BAGUIO CITY – The City Council approved on first reading a proposed ordinance prohibiting any private individual from collecting parking fees or any form of payment from motorists for temporarily parking along public roads, streets and other public places within the city and providing penalties for violations.
The ordinance authored by Councilor Leandro B. Yangot, Jr. stated that it will be prohibited for any private individual to collect parking fees or any form of payment from motorists who temporarily park or leave their vehicles along public roads, streets and other public places within the city.
Yangot explained the prohibition shall no way be interpreted to allow parking of motor vehicles along such areas and the concerned local governments may still regulate parking subject to existing traffic laws, ordinances, rules or regulations.
The chief of the Baguio City Police Office (BCPO) and all punong barangays concerned shall be responsible for the strict implementation of the pertinent provisions of the local legislative measure.

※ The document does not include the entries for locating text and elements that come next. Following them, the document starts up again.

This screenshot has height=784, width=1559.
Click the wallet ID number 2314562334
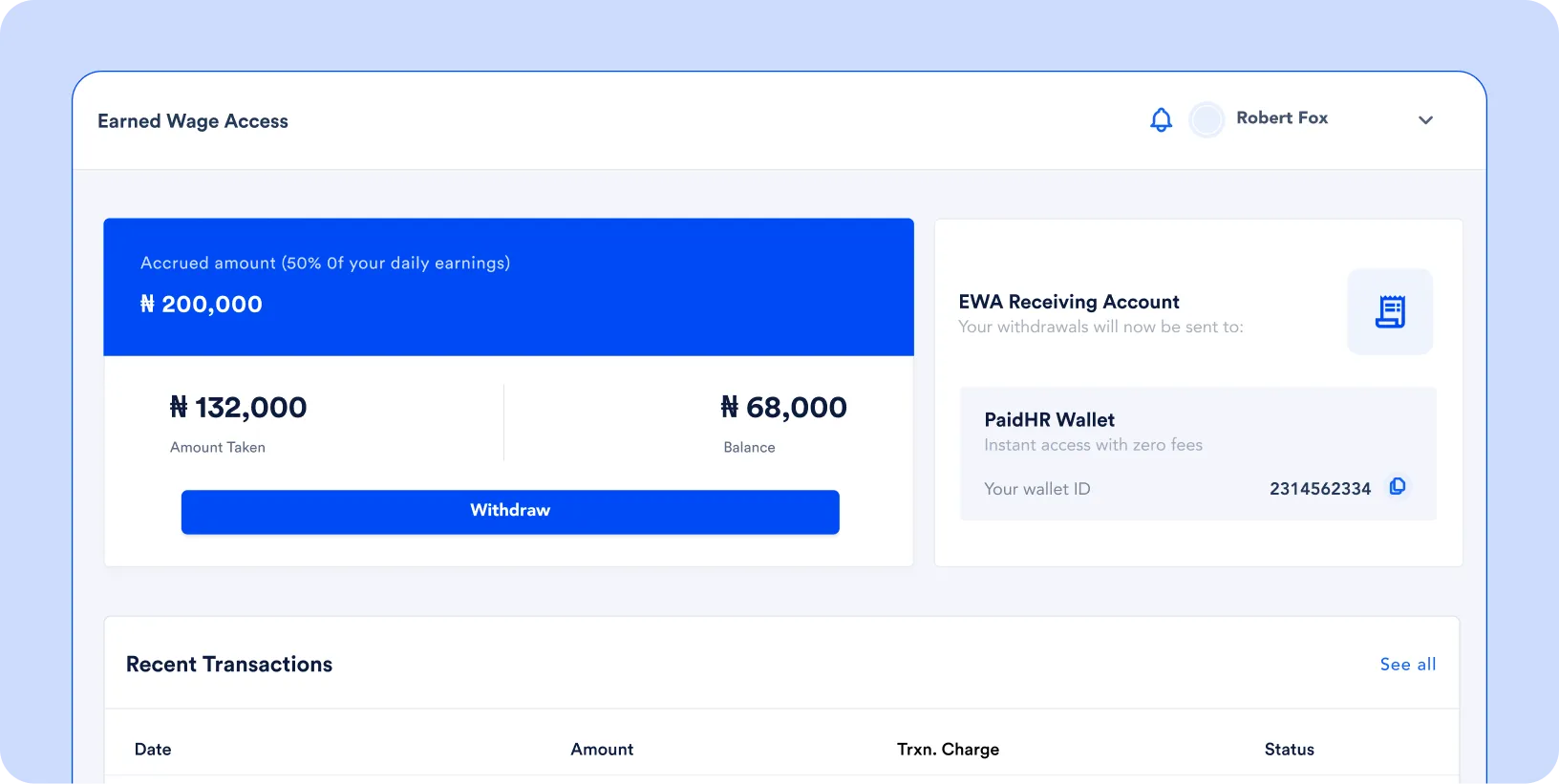pos(1319,489)
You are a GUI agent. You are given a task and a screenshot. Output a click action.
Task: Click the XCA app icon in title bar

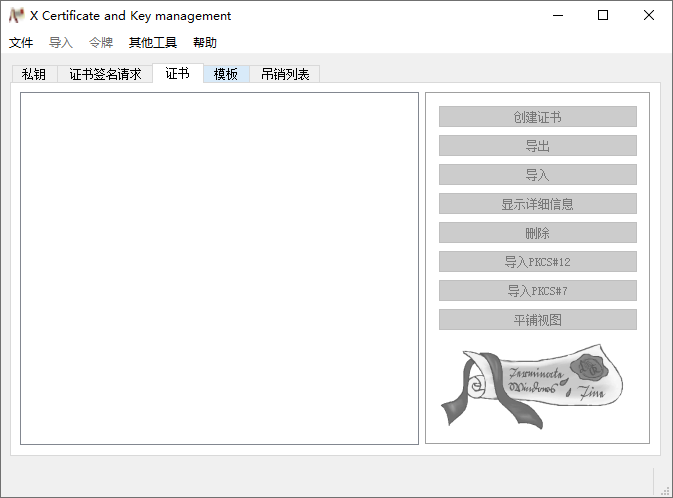pyautogui.click(x=16, y=16)
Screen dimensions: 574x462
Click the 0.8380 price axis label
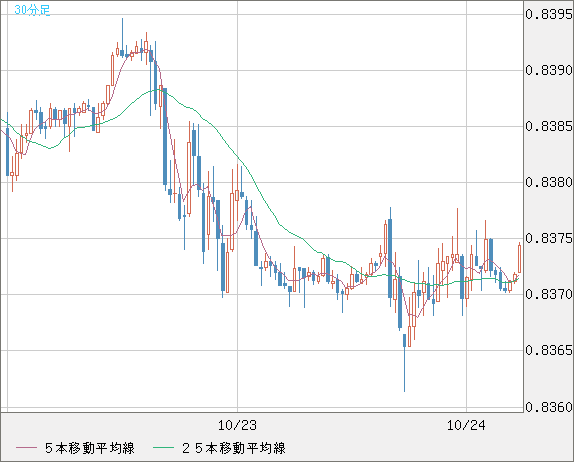(549, 182)
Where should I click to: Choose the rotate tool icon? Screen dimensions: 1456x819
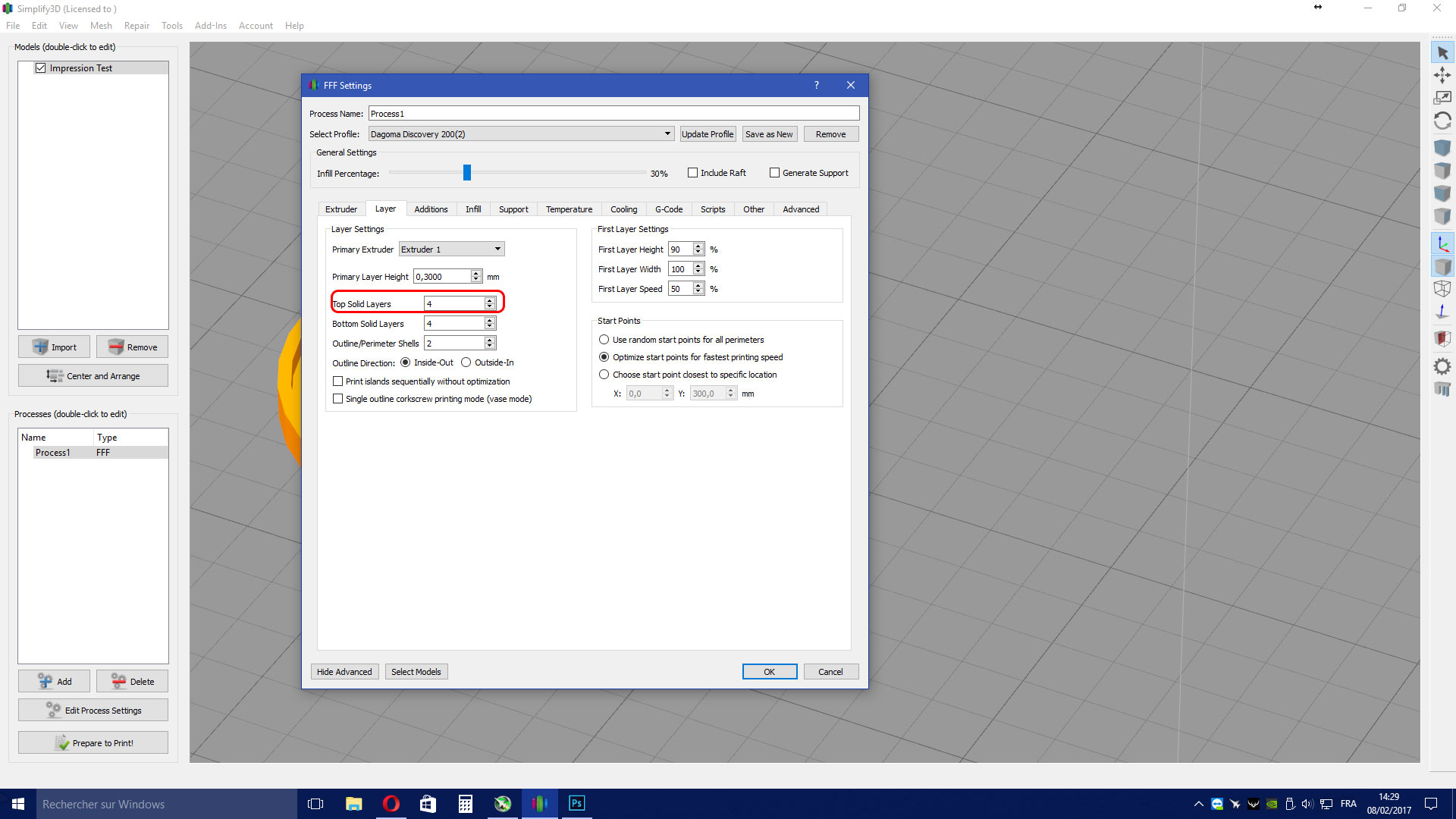(x=1442, y=121)
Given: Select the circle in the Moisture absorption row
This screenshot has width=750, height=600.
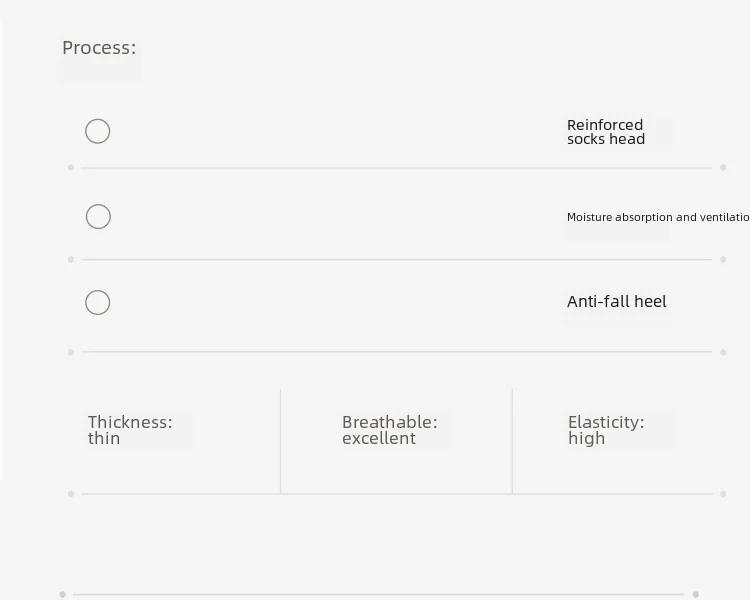Looking at the screenshot, I should (x=98, y=216).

Under the proposed ordinance, any person found violating the pertinent provisions of the ordinance shall be penalized by a fine of P2,000 and or imprisonment of 3 months at the discretion of the court for the first offense, a fine of P3,000 and or imprisonment of 6 months at the discretion of the court for the second offense and a fine of P5,000 or an imprisonment of one year for the third offense.
Yangot underscored in the exercise of its police power and the general welfare clause of the Local Government Code, the local legislative body may enact ordinances to promote the public order and safety to eradicate all forms of unlawful activities.
He noted because of limited parking spaces, public roads and other public places are frequently being utilized for temporary parking by motorists and it has been observed that several private individuals are now roaming around or standing by public roads and streets within the city and acting as alleged parking attendants.
The ordinance added the self-proclaimed parking attendants who are neither connected with the local government, not barangays, are systematic mainstay of commercial areas where the public regularly drops by either for dining, entertainment, shopping, family affairs, business transactions or other important events that they need to attend.
Ironically, Yangot stated individuals posing as parking attendants are taking advantage of the situation and require motorists, especially tourists, to pay parking fees ranging from P20 to as much as P100 without official receipts as if they are authorized personnel of the government to collect said fees.
Yangot emphasized roads and streets are intended for public use and beyond the commerce of man, thus, collecting parking fees or any form of payment by unauthorized individuals for temporary use is unlawful.